2015 04-22 SB Coast
It was a day with a glassy calm ocean surface and partly sunny skies. Captain Dave commanded two excursions out of Santa Barbara Harbor today: a 12 noon cruise ship charter, and a 3 pm trip open to the public. Here’s the breakdown:
12 noon. Near the bell buoy and harbor entrance we immediately got on to a nice, widely spread out pod of long-beaked common dolphins. Soon deckhand Augie had spotted spouts inside the East Beach boat anchorage and it turned out to be two separate pairs of gray whale mothers with calves. The leading pair dodged the pier and ran offshore a bit to avoid harbor traffic. The lagging pair was moving slower and closer to shore, running a course across the mouth of the harbor, near the breakwater, and then near the shore westward to Leadbetter. We watched the latter for a while then caught up with the former. All was pretty much buisness-like until the calf decided to take a 90° course and head for the beach. Mom followed and soon there were numerous bubble blasts, rolling around, possibly nursing underwater (?), and some nice spy hops by the calf.

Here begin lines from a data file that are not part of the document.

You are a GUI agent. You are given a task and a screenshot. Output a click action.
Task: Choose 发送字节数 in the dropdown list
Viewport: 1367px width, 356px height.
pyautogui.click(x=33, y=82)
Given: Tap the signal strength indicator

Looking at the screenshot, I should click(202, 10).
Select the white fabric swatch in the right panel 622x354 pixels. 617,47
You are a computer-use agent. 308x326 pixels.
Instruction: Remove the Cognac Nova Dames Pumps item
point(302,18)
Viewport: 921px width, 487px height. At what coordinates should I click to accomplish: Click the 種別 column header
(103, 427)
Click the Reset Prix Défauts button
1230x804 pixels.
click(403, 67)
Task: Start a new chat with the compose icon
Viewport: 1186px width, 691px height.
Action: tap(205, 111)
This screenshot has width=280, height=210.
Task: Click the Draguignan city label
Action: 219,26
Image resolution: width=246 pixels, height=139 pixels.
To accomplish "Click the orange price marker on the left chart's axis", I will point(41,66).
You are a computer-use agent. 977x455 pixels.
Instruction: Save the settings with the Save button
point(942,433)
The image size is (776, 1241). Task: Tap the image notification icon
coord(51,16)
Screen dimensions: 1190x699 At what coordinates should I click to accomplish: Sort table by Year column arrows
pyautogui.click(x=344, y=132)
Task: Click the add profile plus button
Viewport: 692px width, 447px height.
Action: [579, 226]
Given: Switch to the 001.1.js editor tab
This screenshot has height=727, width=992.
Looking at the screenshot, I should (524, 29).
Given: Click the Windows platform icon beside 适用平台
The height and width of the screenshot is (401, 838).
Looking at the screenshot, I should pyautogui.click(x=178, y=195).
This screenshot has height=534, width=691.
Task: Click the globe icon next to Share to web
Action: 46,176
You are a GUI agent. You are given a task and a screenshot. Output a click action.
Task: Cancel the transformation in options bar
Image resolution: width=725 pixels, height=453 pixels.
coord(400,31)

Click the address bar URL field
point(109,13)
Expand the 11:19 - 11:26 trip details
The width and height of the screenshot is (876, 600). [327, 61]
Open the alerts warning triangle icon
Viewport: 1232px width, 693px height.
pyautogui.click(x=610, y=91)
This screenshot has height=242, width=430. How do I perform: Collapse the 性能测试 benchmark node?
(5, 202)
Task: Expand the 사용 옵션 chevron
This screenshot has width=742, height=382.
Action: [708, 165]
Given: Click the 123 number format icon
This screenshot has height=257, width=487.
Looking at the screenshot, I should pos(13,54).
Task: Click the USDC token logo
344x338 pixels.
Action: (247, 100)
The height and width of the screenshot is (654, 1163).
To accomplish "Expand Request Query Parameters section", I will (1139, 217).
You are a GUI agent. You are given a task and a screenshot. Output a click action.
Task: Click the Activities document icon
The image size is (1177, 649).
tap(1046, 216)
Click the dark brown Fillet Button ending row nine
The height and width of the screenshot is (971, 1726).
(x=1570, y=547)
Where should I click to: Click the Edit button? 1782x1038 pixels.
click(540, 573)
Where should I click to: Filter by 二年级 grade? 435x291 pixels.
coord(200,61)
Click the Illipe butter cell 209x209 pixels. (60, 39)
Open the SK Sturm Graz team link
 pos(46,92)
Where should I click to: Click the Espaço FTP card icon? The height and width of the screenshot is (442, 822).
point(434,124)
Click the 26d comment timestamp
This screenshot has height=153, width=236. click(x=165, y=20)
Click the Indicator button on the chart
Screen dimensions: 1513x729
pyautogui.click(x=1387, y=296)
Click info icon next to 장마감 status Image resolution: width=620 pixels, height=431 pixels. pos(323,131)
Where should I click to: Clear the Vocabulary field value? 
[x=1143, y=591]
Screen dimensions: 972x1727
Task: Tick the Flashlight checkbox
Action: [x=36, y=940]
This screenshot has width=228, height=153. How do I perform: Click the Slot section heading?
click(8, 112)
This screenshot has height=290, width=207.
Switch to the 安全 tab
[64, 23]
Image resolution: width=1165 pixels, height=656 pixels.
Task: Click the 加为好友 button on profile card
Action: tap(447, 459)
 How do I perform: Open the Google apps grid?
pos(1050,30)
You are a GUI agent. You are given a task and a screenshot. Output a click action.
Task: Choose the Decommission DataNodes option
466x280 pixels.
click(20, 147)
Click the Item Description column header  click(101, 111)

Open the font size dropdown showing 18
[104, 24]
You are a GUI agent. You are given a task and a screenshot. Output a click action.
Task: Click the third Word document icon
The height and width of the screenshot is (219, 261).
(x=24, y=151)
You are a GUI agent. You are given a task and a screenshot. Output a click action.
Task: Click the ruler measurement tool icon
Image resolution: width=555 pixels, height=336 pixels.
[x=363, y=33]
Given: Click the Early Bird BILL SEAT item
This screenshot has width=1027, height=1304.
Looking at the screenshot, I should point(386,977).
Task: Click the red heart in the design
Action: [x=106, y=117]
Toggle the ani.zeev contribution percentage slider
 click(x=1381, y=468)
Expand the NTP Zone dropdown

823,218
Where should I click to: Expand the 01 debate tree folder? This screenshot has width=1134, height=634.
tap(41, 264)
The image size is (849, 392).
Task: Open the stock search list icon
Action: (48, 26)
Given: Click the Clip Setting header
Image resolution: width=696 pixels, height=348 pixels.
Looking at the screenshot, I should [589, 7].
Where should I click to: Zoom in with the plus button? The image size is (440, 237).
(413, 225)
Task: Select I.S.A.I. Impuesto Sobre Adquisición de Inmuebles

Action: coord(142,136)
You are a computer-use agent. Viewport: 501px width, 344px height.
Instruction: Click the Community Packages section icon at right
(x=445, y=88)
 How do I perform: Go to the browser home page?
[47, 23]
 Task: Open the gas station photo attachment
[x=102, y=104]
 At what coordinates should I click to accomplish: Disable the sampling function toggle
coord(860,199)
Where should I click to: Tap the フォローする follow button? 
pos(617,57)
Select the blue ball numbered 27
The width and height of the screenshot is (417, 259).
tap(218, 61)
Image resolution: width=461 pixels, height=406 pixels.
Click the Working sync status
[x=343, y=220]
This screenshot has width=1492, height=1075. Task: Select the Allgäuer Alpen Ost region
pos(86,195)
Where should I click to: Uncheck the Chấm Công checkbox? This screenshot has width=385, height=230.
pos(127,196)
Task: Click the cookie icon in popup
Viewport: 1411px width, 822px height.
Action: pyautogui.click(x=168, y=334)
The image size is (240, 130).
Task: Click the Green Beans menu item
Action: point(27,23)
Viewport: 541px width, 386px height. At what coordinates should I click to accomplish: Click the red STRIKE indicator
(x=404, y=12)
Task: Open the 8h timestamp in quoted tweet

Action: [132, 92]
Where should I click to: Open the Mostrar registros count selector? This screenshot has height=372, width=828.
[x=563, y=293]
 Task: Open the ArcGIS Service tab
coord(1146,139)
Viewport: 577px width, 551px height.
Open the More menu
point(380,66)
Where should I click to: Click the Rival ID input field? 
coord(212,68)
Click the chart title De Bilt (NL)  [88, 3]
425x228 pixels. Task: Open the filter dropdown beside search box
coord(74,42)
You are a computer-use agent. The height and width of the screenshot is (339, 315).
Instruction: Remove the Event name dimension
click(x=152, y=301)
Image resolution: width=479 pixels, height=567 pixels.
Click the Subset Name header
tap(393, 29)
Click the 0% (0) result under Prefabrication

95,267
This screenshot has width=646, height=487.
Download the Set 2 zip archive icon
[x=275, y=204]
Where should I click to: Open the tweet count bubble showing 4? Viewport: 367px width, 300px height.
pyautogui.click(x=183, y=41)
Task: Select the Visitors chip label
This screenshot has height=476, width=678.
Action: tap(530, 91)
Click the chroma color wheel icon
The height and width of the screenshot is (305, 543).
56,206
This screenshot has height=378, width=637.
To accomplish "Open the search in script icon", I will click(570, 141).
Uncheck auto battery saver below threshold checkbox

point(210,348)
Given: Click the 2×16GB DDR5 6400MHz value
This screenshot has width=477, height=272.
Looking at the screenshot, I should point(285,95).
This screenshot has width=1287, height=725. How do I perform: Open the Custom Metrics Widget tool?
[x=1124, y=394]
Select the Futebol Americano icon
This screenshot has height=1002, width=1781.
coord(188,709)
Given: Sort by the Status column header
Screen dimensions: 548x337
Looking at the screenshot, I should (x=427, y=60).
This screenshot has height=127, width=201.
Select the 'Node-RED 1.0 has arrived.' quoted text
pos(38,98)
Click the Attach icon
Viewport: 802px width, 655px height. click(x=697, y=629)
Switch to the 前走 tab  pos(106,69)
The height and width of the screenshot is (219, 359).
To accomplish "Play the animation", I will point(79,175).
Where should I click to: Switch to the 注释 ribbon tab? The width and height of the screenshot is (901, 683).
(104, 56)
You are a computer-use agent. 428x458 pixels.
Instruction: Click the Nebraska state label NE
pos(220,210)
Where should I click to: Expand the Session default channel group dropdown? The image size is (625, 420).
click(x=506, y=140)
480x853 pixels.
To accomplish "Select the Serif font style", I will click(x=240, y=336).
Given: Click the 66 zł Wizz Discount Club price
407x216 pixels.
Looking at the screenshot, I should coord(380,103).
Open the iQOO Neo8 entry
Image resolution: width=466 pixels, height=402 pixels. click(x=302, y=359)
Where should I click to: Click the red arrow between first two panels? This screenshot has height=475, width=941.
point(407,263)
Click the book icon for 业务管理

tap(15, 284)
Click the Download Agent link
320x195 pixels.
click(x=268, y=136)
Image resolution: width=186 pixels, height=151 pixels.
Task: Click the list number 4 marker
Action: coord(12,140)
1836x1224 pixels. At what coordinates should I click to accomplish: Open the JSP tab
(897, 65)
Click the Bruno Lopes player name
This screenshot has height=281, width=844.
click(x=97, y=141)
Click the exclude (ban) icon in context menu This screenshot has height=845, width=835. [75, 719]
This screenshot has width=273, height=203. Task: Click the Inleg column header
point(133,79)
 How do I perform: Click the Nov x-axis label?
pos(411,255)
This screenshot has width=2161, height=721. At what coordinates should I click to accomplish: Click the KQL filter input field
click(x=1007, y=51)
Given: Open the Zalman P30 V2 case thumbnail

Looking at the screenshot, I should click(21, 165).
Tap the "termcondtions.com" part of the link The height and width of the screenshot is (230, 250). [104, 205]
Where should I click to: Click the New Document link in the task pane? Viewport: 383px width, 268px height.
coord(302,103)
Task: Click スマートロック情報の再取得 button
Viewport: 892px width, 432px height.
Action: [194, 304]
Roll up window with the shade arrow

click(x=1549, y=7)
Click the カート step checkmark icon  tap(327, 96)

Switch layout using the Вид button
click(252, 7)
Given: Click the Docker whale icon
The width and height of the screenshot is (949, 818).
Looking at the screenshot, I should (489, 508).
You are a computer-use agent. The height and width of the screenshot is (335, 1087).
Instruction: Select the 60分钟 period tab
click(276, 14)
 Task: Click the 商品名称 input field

Another pod of about 100 common #dolphins were encountered as they were marauding tiny anchovies in, and just outside of, the kelp beds. Next we spotted a large single adult gray #whale moving west fast, Dave clocked it at 8 knots…this was about 1/2 mile off Leadbetter Beach. In this same area we spotted a cluster of at least 7 moderately large ocean sunfish (Mola mola) and, although they remained mostly sub-surface, we had good looks at them. There were not so many Purple Sailor jellies (Velella velella) today and the sunfish appeared to be lined up and searching.
Two more gray whales, a mother and calf, were seen nearby but they dove deep and we were running a bit late. However the sight of yet another mother-calf gray whale pair near the harbor entrance and breakwater caused us to pause and enjoy the view.
3 pm. With only a light breeze from the west Dave took the Condor Express up to the west in search of more gray whales for this trip. Near Goleta there was a mother-calf pair and good looks were had. Further offshore we got into about 500 or so long-beaked common dolphins and enjoyed the usual yet never-tiring bow riding and wake riding by these little cetaceans. We then located a few more ocean sunfish and were enjoying these strange fish when a single, medium- large California sea lions came up and began to mess around with the sunfish. This rapidly spooked the fish and caused them to dive too deep to see what was their fate was going to be.
Another great and productive day on the Santa Barbara Channel !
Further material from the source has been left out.